There are evidence streams that support the idea that major events have a direct impact on participation rates:

  • Events such as the Olympics generate positive messages about participating in sport, especially amongst those who attend directly. 70% of attendees of a major sporting event aged 25 or under felt inspired to either participate or participate more often after attending.
  • Cycling grew in the Netherlands in the lead up to the Olympic success of their national athletes in Athens, and this growth accelerated after the event. 
  • The 2012 'Habit for Life' survey of 25-34 year olds found that 32% of sporty people were inspired to take part in sport by a famous athlete or major sporting event. 

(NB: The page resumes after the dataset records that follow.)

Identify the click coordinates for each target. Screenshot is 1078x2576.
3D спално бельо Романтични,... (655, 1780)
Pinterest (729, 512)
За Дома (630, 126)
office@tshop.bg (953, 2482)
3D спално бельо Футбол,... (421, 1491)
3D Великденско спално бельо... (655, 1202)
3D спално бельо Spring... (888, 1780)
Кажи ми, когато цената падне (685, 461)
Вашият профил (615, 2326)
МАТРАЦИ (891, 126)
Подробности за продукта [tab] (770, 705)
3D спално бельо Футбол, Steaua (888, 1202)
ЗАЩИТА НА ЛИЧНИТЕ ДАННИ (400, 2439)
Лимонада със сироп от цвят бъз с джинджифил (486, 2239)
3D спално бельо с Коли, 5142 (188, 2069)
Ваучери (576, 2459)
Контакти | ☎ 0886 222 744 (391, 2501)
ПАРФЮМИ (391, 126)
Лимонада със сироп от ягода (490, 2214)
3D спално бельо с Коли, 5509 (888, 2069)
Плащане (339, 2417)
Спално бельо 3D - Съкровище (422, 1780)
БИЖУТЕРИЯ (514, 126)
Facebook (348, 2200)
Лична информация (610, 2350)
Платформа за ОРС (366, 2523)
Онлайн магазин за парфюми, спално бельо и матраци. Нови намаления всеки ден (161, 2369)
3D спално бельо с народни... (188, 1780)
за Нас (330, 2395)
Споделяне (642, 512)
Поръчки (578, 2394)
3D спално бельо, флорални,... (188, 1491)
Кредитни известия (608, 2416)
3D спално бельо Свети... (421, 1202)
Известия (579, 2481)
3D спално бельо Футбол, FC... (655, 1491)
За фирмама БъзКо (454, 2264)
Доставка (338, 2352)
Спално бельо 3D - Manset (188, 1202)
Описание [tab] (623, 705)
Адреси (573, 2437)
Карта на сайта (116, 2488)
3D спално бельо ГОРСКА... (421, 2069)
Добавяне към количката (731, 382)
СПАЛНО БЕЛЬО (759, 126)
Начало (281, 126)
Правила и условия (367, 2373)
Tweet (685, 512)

However, there is also evidence to suggest the relationship between major events and inspiring people to participate in sport is not straightforward:

  • According to research published in June 2012, only 15% of adults in the UK were inspired by the Olympics to play more sport
  • There was a decline in physical activity participation for Australians between 1997 and 1999, and no change between 1999 and November 2000 (the Sydney Olympics were hosted in the summer of 2000)
  • A 2009 academic study for Sport England found there was little inspiration amongst those who either rarely or never participated in sport, as they are not emotionally engaged.